#### [Fragmento del relato]
───
Sabía que tenía razón, y concordé. Como no estaba seguro de los trámites legales que tenía que iniciar, llamé a un abogado y le expliqué mi situación. Me aconsejó que me pusiera en contacto con un abogado de Carolina del Norte, pues él conocería las leyes de ese estado. Así que emprendí viaje al sur para consultar allí a un abogado.
Cuando llegué a Raleigh (Carolina del Norte), me dirigí a la prisión, que está en una de las calles principales. Detuve el automóvil y permanecí sentado mirando la alta alambrada, los guardias armados en las garitas y los presos que paseaban al otro lado de la alambrada. Yo había estado en la misma situación durante once largos años. No era una decisión sencilla.
De todas formas, busqué en la guía telefónica y escogí un abogado. Le llamé y le conté lo mismo que le había contado al primer abogado que consulté. No me hizo muchas preguntas. Solo me dijo cuáles eran sus honorarios y que le llamara cuando estuviese listo para que me diera una cita. Al regresar a Washington, D.C., fui de inmediato a casa de mi maestro de la Biblia.
───
#### [Datos proporcionados]

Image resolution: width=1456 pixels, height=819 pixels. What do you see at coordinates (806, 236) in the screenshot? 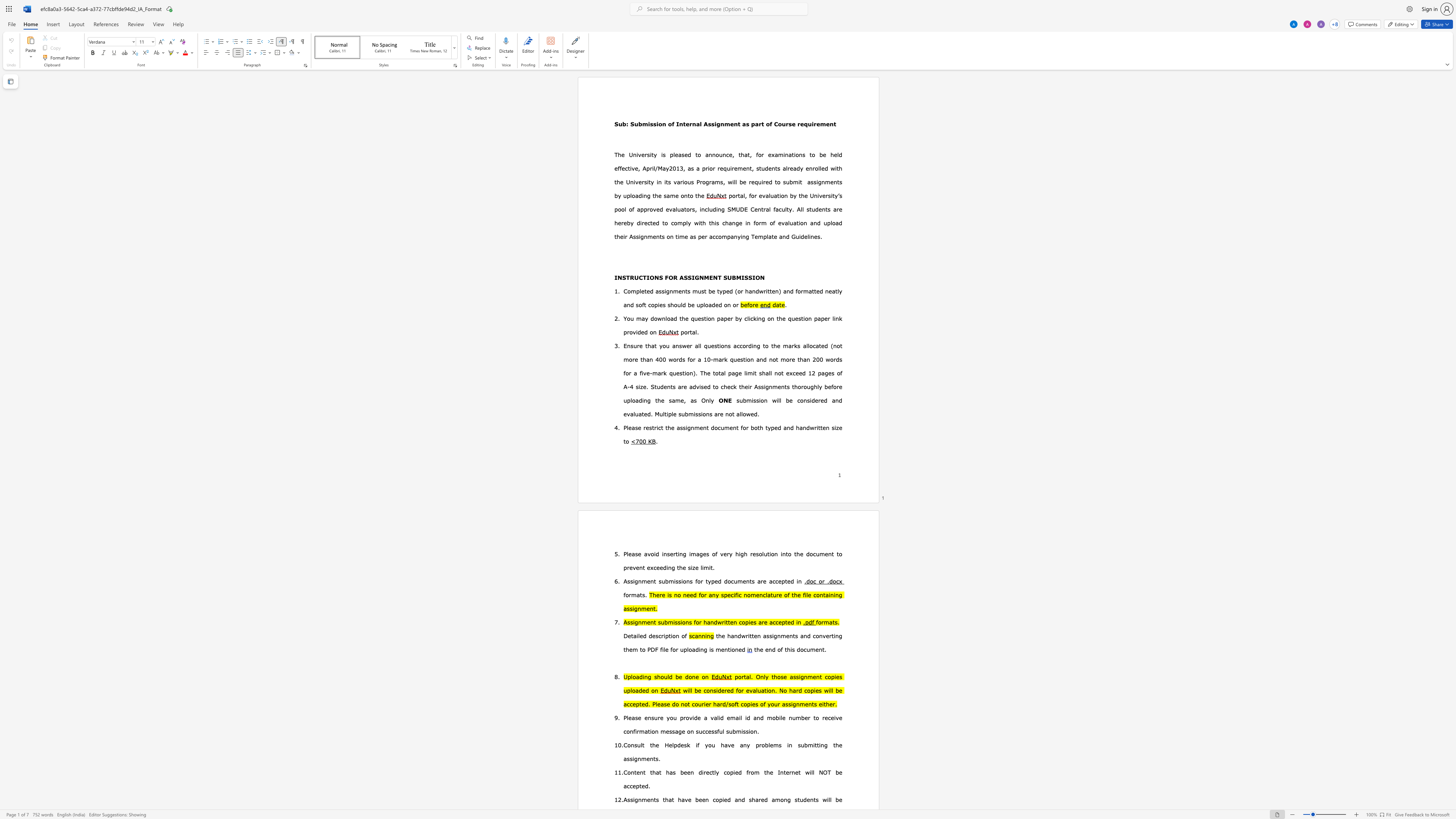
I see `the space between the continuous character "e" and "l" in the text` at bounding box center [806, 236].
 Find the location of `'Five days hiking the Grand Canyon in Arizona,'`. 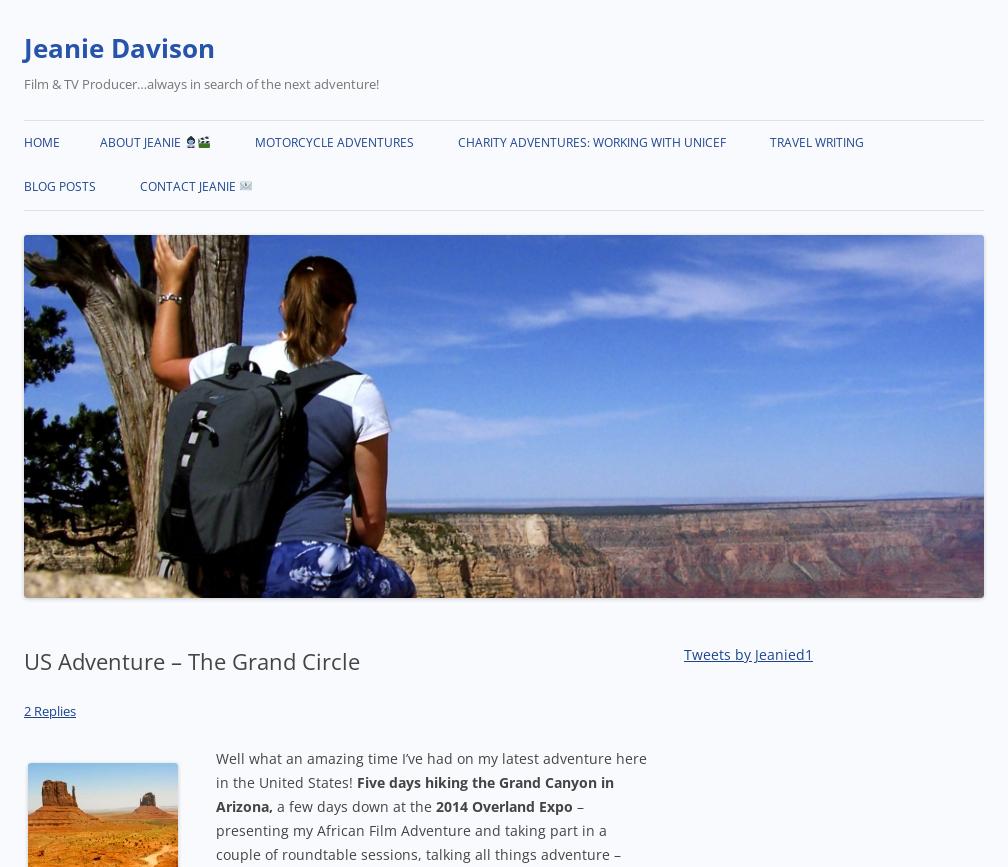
───
#### [Ejercicios]
1. En el relato, ¿cuántos años había estado en la misma situación que los presos quien cuenta la historia?
2. Continúa, por favor, el relato del viaje a Carolina del Norte a partir de su última oración.

#### [Respuestas en orden]
1. Once largos años.

2.
Él, su esposa y su hija eran como mi familia. Por eso, la noche que los visité me costó bastante empezar a hablar, pero cuando lo hice, me sentí aliviado. Se quedaron atónitos, y lo digo sin exagerar. Sin embargo, cuando salieron de su estupor, fueron muy compasivos y me ofrecieron su apoyo.
Los siguientes pasos eran conseguir dinero para los honorarios del abogado y decidir cuándo me entregaría. Fijé la fecha del 1 de marzo de 1989, para la que solo faltaban unas semanas. Me hubiera gustado despedirme del trabajo y disfrutar de mis últimos días de libertad, pero no podía hacerlo porque necesitaba dinero para pagar al abogado.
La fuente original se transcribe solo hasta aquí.